* EXERCISE PROMPT *
Return all lines from the entries below in which the word "scrollbar" is present.

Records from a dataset

+++++

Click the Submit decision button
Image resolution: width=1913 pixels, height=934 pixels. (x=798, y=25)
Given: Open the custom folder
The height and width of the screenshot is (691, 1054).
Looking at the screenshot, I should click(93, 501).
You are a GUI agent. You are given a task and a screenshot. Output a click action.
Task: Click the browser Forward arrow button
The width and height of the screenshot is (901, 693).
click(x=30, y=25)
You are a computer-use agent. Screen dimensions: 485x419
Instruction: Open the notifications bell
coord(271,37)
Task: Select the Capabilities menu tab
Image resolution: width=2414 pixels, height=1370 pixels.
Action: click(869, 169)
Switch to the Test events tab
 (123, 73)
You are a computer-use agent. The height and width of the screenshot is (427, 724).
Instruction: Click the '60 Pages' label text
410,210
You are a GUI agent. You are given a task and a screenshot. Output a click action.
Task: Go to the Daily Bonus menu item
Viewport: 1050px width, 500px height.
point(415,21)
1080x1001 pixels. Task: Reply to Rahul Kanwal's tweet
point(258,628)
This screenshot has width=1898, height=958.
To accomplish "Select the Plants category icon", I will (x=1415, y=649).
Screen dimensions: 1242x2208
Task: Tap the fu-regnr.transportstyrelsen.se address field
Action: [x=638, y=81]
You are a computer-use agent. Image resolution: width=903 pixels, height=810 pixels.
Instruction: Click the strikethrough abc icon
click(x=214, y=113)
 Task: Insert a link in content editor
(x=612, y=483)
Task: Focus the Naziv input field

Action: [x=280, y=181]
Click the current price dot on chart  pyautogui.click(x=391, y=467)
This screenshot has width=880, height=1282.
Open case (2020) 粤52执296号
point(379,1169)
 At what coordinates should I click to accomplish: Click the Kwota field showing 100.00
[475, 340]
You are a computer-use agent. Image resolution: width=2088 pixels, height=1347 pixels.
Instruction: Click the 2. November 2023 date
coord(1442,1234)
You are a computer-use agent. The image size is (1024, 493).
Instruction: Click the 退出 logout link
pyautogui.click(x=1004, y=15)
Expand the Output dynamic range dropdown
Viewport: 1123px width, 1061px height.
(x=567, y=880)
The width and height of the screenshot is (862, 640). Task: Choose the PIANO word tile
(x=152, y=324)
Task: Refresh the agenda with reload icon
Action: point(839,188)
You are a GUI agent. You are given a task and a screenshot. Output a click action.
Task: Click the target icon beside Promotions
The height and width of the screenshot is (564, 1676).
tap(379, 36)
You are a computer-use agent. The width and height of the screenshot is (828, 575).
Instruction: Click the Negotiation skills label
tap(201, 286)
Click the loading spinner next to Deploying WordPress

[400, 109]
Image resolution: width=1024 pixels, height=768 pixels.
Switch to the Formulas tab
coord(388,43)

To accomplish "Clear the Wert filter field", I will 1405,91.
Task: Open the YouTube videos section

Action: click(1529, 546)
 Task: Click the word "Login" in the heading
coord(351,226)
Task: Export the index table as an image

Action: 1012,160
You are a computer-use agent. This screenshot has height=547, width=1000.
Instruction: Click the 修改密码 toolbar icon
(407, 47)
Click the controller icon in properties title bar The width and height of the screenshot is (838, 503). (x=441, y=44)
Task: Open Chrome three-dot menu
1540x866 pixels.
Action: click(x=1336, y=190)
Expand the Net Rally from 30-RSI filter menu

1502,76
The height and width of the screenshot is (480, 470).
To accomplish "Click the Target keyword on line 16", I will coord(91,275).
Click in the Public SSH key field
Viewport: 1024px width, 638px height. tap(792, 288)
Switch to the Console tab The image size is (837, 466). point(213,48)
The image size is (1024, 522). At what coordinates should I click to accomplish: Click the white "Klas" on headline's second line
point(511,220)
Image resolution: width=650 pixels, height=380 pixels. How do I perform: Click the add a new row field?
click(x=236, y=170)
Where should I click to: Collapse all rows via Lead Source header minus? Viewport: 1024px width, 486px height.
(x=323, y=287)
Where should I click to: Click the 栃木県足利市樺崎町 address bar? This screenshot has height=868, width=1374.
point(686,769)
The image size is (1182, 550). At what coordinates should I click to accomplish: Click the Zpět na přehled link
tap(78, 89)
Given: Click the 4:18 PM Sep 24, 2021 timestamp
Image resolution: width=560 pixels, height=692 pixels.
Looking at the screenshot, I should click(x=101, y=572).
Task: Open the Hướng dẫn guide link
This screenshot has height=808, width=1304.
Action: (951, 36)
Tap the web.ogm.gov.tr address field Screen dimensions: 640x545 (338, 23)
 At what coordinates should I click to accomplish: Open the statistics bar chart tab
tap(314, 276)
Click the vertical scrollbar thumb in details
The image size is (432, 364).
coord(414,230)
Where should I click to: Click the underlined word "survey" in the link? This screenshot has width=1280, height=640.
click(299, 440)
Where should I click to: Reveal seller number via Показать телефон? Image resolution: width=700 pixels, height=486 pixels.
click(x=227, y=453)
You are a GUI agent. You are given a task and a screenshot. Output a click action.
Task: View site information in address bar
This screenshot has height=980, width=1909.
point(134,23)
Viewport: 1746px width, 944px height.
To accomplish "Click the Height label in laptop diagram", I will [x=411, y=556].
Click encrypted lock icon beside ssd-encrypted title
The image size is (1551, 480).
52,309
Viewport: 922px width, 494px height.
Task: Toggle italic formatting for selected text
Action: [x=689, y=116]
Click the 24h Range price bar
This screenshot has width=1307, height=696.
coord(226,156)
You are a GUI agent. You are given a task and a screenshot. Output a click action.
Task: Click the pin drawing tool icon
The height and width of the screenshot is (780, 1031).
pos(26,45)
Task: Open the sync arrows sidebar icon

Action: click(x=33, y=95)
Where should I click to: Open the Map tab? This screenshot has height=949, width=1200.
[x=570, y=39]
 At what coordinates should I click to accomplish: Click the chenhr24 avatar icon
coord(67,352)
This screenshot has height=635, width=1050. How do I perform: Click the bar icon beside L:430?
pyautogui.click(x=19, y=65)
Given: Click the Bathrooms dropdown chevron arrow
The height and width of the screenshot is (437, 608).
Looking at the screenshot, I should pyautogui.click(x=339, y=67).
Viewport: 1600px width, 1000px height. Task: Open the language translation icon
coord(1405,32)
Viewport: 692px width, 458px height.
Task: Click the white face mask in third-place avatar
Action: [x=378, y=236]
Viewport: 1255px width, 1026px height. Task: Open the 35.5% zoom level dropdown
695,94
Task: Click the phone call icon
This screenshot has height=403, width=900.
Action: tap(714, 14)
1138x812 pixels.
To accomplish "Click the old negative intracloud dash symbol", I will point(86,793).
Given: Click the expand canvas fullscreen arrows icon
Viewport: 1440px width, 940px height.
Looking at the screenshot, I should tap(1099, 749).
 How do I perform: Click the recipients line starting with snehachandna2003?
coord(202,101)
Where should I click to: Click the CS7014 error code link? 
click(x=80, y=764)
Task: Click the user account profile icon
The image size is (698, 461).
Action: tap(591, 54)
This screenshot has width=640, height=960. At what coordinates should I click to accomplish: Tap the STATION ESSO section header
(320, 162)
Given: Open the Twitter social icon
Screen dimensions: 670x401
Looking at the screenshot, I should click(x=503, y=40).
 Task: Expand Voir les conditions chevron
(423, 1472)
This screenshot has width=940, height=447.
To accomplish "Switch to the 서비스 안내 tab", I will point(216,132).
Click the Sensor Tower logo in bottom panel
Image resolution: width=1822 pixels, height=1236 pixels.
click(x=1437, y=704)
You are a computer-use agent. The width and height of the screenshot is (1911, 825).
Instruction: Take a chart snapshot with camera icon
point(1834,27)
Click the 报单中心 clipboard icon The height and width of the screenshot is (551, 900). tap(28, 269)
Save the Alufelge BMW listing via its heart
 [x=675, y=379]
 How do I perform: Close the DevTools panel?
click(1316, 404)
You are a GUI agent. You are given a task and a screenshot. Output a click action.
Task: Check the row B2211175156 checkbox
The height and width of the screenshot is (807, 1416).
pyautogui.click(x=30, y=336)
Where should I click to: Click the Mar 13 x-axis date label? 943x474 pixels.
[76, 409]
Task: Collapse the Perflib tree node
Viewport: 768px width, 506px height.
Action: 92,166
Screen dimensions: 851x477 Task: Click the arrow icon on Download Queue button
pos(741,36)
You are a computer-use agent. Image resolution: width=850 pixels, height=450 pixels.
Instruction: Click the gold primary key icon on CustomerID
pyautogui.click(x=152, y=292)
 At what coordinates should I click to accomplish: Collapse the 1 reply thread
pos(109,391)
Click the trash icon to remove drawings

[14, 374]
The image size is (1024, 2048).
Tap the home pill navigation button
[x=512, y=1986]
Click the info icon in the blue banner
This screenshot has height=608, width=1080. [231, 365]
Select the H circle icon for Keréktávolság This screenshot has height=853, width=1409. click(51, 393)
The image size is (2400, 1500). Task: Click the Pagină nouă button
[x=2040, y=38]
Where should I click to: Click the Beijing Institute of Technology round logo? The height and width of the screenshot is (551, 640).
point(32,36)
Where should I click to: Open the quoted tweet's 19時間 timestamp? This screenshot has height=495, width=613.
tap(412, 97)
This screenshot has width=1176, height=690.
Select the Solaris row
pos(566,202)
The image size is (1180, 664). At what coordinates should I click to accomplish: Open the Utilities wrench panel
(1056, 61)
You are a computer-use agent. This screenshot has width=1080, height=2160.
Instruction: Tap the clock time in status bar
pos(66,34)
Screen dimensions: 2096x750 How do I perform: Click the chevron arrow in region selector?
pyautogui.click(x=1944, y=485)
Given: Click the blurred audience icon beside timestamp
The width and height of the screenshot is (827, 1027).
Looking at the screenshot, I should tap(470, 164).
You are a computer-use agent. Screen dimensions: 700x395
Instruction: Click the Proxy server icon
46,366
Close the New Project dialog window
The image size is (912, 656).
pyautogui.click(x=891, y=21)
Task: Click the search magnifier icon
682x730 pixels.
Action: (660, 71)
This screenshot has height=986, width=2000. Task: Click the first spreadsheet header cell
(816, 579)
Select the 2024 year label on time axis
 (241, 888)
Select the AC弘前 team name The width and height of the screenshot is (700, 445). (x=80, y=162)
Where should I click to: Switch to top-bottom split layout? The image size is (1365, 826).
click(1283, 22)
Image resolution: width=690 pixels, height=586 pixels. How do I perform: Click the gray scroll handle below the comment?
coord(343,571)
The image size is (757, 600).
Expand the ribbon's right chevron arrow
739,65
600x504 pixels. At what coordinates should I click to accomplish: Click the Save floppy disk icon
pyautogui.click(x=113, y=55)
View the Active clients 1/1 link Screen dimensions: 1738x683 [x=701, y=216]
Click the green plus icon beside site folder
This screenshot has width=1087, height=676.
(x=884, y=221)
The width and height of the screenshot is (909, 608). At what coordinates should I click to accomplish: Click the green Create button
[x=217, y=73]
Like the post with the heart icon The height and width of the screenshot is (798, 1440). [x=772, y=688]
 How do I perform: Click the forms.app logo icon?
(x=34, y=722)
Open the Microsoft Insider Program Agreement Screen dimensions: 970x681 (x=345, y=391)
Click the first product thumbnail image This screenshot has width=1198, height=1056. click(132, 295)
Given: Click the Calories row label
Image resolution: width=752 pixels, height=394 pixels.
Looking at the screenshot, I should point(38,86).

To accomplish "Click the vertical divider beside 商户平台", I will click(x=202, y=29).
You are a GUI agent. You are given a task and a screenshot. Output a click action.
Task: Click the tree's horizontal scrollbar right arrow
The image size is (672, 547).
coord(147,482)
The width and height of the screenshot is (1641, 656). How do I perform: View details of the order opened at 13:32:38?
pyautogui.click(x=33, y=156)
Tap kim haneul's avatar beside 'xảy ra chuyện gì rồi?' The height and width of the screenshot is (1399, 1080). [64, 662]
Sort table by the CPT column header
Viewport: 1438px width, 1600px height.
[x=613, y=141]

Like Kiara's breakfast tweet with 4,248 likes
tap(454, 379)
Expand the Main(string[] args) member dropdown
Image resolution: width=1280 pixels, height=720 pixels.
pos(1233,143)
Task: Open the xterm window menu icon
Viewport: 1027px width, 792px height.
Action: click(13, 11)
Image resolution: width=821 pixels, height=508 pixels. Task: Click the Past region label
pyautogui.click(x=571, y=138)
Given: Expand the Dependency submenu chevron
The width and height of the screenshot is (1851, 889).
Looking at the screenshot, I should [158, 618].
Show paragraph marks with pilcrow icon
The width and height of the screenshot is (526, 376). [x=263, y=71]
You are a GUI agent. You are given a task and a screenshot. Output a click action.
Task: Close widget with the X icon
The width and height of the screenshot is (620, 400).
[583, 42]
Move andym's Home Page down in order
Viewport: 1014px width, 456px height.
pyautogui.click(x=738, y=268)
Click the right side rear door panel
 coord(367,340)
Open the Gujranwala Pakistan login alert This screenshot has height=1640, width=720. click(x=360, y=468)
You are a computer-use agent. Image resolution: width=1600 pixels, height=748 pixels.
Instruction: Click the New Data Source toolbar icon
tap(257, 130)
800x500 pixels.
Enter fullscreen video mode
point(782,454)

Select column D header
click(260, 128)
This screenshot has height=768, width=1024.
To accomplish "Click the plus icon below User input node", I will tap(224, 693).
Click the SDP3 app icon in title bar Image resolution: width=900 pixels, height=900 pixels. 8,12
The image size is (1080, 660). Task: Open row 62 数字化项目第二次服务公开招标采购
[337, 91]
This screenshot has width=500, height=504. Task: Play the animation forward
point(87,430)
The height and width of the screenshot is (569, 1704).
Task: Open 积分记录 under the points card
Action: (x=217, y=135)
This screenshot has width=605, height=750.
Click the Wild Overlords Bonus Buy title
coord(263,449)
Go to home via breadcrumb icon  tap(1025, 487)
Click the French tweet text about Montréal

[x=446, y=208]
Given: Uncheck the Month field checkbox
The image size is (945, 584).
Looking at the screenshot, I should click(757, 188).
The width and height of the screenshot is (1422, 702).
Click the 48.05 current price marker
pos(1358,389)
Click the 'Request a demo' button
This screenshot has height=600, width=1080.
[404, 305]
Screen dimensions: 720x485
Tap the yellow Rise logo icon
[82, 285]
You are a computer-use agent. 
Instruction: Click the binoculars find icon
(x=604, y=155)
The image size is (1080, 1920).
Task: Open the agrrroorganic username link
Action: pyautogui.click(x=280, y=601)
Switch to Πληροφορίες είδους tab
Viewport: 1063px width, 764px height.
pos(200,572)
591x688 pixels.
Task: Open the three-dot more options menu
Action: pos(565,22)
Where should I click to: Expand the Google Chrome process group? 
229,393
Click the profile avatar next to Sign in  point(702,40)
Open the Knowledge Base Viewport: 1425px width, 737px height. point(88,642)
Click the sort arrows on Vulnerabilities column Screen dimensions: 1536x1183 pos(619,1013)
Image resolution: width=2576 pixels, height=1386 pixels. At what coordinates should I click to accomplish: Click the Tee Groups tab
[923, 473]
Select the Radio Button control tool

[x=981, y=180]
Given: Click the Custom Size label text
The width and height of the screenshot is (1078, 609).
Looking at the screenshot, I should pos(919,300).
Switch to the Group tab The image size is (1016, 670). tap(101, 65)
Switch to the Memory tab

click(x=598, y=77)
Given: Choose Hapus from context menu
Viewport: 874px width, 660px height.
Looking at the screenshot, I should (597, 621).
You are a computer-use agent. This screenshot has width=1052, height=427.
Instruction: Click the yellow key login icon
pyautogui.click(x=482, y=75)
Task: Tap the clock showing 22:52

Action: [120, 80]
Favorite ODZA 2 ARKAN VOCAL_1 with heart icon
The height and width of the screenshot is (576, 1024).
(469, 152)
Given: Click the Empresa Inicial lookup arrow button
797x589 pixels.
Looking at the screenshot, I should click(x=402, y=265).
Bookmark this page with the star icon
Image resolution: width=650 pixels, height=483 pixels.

+++++

* OUTPUT OF THE EXERCISE *
Click the vertical scrollbar thumb in details
Task: Click the tree's horizontal scrollbar right arrow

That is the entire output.